**ACTION ITEM:** The required lines are those that contain "more"; pull them out of the data and copy them.
[DATA FOR THIS EXERCISE — start]
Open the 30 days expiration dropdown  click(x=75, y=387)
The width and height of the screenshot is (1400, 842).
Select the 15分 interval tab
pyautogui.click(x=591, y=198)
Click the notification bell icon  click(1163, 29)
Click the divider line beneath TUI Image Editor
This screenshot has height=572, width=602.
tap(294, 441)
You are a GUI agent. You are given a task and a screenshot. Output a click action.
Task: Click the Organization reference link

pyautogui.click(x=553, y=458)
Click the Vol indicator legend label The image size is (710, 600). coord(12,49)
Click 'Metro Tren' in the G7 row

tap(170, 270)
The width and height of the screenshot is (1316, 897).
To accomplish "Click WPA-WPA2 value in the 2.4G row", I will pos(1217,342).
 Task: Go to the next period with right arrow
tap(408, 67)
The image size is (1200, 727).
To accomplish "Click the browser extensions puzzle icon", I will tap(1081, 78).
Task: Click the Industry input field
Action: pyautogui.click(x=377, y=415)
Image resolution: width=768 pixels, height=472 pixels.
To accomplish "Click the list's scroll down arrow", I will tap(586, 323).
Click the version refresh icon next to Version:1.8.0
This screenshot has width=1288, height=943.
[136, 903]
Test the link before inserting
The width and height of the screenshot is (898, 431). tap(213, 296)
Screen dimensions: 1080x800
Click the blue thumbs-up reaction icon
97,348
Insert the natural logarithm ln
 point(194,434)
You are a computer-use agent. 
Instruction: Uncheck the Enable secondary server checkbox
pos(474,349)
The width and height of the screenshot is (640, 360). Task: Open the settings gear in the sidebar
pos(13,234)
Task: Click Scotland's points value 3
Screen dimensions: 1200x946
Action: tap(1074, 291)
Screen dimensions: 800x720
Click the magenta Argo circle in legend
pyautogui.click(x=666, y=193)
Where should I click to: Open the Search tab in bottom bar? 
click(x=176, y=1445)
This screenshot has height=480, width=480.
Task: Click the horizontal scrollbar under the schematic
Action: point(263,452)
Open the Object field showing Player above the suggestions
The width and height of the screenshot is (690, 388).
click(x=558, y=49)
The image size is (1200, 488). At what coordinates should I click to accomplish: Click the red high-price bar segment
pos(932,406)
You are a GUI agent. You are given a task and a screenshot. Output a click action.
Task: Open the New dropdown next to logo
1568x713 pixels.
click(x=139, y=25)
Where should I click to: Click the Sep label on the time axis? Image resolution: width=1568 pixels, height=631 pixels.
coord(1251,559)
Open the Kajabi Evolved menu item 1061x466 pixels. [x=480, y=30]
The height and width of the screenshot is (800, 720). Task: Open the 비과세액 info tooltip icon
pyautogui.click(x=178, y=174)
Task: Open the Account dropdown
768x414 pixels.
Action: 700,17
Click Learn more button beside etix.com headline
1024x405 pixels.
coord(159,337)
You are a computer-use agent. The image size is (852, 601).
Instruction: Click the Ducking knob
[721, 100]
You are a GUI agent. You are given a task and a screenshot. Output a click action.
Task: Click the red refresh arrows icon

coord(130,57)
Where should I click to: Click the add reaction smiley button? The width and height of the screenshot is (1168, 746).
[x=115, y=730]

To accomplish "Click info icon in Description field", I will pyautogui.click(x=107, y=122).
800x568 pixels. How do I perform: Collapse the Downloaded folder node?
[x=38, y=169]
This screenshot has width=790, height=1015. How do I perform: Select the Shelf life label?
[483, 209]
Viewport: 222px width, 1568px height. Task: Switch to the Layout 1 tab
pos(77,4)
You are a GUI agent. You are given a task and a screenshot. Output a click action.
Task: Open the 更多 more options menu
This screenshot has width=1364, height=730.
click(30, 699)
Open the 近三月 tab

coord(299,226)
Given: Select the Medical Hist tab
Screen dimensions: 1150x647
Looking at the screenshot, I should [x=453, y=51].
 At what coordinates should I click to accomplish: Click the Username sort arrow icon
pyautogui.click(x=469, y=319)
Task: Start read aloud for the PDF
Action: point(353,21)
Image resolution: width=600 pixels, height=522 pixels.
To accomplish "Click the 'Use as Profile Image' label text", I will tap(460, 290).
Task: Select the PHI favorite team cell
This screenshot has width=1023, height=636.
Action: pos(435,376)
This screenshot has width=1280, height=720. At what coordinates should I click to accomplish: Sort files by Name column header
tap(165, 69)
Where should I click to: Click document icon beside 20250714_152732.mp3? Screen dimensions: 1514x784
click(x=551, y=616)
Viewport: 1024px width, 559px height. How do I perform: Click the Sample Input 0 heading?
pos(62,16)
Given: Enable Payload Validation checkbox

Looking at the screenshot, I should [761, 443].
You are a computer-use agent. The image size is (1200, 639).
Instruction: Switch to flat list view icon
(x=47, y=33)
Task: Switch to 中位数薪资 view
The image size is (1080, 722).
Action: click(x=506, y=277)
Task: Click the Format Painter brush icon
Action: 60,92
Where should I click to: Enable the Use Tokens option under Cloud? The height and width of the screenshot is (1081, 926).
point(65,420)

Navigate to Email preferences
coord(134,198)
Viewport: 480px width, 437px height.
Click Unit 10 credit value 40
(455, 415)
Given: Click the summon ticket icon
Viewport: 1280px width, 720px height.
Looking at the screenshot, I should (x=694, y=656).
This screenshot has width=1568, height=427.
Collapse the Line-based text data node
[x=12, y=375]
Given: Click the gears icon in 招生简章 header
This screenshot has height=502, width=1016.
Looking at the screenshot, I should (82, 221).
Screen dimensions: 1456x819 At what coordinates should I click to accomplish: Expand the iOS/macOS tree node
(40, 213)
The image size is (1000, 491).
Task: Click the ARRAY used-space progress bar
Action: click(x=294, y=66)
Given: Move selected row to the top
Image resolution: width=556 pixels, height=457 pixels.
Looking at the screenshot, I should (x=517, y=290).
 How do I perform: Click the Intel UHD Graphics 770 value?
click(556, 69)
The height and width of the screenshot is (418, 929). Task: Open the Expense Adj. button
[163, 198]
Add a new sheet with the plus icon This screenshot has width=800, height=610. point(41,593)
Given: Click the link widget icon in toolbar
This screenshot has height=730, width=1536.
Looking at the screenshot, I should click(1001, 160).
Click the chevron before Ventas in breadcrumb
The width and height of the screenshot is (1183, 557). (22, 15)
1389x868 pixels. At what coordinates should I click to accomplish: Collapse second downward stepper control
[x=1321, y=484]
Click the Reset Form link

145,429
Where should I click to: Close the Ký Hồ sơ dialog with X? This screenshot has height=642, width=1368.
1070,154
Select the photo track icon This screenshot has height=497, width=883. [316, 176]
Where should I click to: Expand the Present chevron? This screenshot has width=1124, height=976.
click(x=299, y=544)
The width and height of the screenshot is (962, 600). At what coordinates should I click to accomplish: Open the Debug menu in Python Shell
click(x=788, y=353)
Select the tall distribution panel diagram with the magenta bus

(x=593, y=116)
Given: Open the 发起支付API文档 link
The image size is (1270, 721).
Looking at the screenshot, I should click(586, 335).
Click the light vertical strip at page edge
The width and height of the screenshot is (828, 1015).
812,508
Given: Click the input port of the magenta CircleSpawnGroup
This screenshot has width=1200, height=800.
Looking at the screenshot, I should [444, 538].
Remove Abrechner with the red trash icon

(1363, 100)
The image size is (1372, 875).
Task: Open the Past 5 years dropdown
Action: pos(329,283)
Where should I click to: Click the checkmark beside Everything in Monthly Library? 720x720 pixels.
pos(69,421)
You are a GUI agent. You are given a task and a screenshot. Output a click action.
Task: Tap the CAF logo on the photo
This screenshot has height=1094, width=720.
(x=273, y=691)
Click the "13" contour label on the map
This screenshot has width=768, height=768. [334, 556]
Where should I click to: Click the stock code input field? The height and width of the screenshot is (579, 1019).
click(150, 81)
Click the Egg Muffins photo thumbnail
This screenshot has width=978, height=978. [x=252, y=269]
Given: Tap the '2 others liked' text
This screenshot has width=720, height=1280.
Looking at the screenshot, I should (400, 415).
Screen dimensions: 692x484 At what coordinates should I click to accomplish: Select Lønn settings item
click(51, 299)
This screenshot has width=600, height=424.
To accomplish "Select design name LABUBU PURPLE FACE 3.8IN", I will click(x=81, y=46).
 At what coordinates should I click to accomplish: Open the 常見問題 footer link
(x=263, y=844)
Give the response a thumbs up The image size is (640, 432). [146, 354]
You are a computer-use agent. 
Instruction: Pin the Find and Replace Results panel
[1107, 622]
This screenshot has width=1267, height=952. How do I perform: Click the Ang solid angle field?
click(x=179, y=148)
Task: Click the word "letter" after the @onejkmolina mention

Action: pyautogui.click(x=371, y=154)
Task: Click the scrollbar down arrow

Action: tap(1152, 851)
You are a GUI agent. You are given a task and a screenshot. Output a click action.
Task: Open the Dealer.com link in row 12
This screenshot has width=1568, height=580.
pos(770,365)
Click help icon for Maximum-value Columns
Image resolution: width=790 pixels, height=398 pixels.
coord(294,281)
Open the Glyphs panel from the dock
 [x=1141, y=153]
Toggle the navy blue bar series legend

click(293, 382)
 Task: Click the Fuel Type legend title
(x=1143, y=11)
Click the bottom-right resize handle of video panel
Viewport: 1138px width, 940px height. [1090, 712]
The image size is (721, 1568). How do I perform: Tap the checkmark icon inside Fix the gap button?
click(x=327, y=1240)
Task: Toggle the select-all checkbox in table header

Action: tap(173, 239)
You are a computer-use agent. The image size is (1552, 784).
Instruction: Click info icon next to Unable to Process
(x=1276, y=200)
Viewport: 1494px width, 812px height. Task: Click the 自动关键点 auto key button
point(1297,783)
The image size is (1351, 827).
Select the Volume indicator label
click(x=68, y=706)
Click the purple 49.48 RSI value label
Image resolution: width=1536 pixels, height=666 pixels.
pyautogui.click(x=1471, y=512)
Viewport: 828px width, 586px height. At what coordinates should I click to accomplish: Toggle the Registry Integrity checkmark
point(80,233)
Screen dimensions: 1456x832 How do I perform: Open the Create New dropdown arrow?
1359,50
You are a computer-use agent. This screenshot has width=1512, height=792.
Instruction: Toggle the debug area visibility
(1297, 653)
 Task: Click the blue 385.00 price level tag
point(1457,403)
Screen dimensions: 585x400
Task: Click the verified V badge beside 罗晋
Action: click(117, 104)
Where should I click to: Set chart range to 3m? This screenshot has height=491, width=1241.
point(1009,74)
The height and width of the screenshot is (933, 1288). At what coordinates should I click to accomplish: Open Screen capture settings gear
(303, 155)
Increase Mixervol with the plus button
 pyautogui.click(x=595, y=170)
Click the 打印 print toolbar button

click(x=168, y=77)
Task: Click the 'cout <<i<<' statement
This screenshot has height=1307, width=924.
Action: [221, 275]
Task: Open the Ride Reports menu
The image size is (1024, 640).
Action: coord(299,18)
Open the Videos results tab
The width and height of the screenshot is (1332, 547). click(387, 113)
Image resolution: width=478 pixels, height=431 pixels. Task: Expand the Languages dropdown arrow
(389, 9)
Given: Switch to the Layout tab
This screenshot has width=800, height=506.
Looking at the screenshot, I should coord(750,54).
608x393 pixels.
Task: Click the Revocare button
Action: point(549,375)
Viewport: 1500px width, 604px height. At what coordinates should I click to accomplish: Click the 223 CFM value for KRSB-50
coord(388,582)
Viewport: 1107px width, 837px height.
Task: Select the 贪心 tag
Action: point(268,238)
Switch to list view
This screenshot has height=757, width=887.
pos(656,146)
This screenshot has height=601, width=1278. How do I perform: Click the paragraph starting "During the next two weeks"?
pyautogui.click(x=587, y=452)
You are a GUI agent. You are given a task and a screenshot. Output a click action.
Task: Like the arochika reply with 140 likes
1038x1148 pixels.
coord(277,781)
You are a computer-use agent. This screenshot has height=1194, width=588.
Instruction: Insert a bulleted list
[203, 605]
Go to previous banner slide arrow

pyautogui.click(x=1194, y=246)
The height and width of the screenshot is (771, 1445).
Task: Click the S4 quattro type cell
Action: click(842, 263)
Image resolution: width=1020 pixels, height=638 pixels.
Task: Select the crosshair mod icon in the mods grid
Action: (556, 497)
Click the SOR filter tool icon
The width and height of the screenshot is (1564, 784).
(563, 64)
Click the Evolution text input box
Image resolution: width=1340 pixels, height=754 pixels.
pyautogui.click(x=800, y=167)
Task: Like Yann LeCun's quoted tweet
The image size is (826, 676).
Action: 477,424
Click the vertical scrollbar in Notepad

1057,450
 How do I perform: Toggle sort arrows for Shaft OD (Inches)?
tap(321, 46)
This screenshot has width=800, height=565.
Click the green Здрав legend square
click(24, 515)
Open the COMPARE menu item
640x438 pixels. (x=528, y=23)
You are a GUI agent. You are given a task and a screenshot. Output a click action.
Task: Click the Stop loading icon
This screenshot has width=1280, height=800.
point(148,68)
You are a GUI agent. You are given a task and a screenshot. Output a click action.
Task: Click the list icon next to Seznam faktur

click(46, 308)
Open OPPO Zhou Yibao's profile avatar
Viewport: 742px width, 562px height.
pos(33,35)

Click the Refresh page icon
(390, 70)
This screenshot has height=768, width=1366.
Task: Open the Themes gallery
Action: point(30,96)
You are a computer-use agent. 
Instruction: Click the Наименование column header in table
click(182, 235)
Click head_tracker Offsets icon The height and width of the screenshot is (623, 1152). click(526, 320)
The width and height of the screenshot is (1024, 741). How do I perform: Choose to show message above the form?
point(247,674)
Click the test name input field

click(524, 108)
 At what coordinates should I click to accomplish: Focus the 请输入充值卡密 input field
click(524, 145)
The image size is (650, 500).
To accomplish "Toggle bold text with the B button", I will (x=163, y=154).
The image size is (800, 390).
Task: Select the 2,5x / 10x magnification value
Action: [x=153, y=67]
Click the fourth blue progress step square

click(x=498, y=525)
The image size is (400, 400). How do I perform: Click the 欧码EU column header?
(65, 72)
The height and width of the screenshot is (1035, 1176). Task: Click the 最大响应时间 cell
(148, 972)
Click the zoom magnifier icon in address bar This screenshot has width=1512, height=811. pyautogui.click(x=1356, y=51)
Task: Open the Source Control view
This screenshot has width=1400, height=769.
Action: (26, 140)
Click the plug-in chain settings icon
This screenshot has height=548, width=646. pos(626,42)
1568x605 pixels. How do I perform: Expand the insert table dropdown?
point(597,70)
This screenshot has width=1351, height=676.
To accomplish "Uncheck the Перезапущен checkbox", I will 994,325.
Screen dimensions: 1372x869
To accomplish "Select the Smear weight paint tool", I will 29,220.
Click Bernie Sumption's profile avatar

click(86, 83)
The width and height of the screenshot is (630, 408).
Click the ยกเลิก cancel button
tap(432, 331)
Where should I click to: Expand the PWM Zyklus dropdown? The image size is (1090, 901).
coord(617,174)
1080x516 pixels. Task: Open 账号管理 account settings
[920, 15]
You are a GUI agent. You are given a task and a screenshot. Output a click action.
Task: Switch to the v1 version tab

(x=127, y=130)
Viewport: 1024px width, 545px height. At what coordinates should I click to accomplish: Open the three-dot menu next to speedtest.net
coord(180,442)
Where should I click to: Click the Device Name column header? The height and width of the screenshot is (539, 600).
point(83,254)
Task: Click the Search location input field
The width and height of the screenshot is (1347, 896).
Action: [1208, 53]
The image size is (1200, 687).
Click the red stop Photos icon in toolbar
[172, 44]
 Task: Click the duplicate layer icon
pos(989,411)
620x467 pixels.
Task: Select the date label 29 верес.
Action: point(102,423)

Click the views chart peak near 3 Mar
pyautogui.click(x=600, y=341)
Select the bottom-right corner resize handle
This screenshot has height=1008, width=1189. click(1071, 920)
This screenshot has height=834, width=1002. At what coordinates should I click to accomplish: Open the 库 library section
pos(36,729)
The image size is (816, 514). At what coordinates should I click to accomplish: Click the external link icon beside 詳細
[DATA FOR THIS EXERCISE — finish]
**FINISHED TASK:**
Click Learn more button beside etix.com headline
Task: Open the 更多 more options menu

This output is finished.